## WHAT YOU HAVE TO DO:
Begin at the line below that has "Open the Apple" and stop after the line that has "Viewport: 960px width, 720px height.". Please restate only those lines, word for word.

───── TASK INPUTS ─────

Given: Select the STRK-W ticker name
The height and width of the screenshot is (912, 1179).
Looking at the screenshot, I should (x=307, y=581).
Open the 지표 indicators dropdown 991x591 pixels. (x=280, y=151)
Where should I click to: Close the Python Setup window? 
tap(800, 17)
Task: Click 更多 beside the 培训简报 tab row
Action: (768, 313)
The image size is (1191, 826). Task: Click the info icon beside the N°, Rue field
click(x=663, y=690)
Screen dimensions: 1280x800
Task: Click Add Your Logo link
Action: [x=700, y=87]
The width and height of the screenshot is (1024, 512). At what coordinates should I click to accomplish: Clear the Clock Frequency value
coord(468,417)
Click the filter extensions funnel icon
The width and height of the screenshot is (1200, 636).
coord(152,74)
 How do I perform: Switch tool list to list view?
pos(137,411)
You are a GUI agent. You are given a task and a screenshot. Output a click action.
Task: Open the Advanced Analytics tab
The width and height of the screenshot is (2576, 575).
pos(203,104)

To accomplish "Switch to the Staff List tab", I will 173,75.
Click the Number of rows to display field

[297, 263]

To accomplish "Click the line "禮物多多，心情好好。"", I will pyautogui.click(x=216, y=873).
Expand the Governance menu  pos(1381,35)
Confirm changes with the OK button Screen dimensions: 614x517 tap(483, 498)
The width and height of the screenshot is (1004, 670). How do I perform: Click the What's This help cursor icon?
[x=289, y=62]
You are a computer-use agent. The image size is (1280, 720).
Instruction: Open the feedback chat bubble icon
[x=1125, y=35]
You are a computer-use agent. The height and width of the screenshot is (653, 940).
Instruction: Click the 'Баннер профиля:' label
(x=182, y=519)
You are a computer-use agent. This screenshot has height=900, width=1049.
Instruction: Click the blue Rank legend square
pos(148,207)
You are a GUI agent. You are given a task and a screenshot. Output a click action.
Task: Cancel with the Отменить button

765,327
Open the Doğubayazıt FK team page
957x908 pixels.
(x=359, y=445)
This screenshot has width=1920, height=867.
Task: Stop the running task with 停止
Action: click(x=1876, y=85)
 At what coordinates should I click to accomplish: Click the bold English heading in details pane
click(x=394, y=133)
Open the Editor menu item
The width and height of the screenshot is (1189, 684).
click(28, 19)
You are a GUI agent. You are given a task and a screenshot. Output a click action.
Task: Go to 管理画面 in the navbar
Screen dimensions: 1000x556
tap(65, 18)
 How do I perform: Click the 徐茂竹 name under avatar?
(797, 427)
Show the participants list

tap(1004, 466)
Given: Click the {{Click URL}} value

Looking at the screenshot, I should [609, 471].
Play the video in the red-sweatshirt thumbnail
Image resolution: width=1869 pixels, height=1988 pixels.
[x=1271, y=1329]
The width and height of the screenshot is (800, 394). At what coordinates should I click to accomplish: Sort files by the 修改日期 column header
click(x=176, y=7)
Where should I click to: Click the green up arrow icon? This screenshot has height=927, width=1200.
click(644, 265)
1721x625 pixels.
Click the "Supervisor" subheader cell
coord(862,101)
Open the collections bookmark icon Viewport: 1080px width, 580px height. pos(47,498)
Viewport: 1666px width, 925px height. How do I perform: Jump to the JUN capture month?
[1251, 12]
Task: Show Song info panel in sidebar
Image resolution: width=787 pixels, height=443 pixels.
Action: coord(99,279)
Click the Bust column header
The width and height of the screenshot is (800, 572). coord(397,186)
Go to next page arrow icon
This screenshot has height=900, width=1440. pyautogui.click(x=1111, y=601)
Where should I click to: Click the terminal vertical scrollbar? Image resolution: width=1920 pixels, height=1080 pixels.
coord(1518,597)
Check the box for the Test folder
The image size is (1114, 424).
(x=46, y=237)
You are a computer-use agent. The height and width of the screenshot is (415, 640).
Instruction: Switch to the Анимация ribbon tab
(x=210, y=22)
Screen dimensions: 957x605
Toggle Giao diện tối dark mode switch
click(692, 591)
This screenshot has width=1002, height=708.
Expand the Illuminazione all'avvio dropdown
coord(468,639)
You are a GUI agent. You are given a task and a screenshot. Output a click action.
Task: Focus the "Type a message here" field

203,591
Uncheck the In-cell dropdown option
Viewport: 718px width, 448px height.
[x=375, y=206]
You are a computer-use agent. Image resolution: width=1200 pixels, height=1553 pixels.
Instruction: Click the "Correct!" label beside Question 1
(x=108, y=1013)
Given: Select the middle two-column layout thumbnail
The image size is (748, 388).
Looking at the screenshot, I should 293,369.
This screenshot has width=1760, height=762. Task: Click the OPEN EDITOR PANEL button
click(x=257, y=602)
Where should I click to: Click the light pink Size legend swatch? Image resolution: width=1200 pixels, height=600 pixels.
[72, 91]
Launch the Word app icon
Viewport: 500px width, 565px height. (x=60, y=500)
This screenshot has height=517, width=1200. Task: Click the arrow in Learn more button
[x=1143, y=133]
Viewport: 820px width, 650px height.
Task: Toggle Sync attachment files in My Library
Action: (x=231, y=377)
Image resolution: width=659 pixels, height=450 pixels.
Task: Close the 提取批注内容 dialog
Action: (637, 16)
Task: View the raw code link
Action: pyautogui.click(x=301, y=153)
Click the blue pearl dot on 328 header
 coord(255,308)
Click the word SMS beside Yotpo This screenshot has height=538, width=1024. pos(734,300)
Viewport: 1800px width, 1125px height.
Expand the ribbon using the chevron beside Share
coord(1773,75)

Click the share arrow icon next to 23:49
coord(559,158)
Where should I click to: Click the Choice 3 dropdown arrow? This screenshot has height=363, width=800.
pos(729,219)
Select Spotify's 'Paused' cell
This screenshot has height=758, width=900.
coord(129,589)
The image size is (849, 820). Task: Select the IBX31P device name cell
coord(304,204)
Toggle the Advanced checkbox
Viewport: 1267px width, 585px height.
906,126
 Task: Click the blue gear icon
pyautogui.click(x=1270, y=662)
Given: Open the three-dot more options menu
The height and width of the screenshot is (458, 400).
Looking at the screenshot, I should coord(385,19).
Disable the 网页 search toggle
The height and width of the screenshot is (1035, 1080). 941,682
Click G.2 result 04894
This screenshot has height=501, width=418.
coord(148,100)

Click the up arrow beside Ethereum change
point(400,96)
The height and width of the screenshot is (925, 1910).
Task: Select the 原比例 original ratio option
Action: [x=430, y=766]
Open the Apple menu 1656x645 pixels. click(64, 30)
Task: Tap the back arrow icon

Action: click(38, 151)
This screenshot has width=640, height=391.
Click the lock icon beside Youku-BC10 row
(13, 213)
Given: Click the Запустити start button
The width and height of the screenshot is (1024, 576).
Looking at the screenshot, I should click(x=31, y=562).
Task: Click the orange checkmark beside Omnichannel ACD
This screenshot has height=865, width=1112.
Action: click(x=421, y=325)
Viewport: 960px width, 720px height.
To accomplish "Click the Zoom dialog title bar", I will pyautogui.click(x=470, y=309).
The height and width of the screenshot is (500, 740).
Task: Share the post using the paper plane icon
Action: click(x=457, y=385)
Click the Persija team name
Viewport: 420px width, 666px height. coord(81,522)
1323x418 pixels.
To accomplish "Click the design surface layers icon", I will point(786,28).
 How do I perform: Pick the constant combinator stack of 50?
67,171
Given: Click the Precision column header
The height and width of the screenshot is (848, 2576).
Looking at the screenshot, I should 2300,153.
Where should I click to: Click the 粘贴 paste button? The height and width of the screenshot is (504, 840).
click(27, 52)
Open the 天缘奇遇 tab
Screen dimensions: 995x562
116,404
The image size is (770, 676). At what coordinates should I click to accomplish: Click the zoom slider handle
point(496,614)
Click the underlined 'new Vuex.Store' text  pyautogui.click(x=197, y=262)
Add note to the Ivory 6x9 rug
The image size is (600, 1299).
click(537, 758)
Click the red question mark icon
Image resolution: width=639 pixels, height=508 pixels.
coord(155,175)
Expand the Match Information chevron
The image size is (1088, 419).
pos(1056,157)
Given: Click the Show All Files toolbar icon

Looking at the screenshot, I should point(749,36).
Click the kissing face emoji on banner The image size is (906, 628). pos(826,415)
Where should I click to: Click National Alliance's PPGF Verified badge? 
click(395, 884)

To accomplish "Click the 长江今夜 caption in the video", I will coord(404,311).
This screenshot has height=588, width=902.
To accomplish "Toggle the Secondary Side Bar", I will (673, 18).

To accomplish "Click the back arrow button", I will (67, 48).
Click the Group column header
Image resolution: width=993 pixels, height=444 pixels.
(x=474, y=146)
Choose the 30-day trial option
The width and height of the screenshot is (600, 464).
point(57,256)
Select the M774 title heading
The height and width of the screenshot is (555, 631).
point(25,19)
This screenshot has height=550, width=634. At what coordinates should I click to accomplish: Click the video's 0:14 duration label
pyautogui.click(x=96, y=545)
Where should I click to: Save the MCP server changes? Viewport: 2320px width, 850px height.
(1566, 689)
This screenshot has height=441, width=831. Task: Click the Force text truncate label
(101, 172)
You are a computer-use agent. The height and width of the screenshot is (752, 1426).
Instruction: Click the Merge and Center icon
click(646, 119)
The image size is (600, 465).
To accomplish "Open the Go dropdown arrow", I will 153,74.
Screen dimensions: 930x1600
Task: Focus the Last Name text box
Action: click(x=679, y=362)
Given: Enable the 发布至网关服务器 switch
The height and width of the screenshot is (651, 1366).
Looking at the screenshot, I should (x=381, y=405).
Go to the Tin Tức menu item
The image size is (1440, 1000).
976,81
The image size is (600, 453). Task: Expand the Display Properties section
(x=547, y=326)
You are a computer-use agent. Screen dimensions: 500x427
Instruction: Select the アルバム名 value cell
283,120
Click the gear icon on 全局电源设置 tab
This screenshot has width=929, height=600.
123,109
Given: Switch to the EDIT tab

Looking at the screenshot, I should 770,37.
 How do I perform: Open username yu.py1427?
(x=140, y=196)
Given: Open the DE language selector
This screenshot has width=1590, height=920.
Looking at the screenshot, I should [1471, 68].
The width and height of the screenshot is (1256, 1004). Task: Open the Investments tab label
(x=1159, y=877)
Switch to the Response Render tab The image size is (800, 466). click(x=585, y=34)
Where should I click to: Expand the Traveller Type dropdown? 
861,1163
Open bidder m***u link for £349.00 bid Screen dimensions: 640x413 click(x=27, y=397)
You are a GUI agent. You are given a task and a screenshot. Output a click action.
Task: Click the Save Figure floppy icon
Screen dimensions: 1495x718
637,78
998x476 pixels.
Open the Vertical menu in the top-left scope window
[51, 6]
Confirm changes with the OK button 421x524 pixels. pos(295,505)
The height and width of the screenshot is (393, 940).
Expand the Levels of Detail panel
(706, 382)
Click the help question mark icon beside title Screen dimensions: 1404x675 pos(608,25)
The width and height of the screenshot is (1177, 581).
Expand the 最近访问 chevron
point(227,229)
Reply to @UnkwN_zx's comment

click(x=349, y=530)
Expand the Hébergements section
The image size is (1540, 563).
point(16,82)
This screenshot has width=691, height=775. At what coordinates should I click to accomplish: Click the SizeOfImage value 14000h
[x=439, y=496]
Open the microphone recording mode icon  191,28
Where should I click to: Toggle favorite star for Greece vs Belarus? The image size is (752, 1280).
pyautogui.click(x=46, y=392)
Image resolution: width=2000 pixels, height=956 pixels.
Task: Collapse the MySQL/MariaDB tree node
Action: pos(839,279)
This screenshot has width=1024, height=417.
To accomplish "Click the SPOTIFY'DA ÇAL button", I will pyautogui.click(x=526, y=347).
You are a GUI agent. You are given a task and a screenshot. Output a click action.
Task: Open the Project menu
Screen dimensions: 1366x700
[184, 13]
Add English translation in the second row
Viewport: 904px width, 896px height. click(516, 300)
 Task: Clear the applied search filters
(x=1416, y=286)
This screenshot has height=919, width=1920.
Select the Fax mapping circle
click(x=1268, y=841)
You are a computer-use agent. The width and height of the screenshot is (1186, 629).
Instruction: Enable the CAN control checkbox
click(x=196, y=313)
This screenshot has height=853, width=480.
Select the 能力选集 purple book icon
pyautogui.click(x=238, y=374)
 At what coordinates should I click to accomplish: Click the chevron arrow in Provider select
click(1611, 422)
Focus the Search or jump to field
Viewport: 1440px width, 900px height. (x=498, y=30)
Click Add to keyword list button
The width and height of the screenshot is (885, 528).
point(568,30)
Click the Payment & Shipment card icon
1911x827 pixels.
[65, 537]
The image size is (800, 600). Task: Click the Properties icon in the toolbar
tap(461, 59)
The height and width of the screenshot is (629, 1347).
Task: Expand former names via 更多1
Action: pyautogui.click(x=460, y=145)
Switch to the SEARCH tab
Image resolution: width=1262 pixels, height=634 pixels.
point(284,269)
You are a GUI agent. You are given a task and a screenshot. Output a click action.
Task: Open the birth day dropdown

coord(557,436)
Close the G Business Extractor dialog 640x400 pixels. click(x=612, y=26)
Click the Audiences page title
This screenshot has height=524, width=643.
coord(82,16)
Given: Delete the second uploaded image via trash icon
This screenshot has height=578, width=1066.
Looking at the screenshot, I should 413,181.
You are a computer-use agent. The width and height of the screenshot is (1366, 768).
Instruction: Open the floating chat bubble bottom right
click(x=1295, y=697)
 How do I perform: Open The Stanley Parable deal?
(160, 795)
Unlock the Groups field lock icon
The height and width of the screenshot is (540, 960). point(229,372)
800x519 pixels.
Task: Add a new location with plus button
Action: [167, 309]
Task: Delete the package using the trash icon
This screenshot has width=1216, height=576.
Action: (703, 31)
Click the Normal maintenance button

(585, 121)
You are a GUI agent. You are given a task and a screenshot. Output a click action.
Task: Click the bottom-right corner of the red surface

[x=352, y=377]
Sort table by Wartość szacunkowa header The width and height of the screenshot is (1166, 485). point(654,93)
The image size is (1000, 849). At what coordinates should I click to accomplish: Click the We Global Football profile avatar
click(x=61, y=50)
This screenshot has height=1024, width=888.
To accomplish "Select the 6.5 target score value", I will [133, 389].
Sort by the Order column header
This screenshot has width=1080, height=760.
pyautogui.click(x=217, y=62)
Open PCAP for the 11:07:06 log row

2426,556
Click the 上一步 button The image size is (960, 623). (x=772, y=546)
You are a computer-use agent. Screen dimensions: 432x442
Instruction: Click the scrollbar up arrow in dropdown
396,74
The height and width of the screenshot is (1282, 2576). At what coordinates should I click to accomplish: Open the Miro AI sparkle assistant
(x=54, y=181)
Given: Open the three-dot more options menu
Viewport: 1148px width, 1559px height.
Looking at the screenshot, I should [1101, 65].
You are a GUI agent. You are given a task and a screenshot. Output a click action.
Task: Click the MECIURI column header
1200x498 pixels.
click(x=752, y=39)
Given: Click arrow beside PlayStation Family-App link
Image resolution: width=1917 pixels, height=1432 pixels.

─────

## SOLUTION BELOW:
Open the Apple menu 1656x645 pixels. click(64, 30)
Task: Tap the back arrow icon

Action: click(38, 151)
This screenshot has width=640, height=391.
Click the lock icon beside Youku-BC10 row
(13, 213)
Given: Click the Запустити start button
The width and height of the screenshot is (1024, 576).
Looking at the screenshot, I should click(x=31, y=562).
Task: Click the orange checkmark beside Omnichannel ACD
This screenshot has height=865, width=1112.
Action: click(x=421, y=325)
Viewport: 960px width, 720px height.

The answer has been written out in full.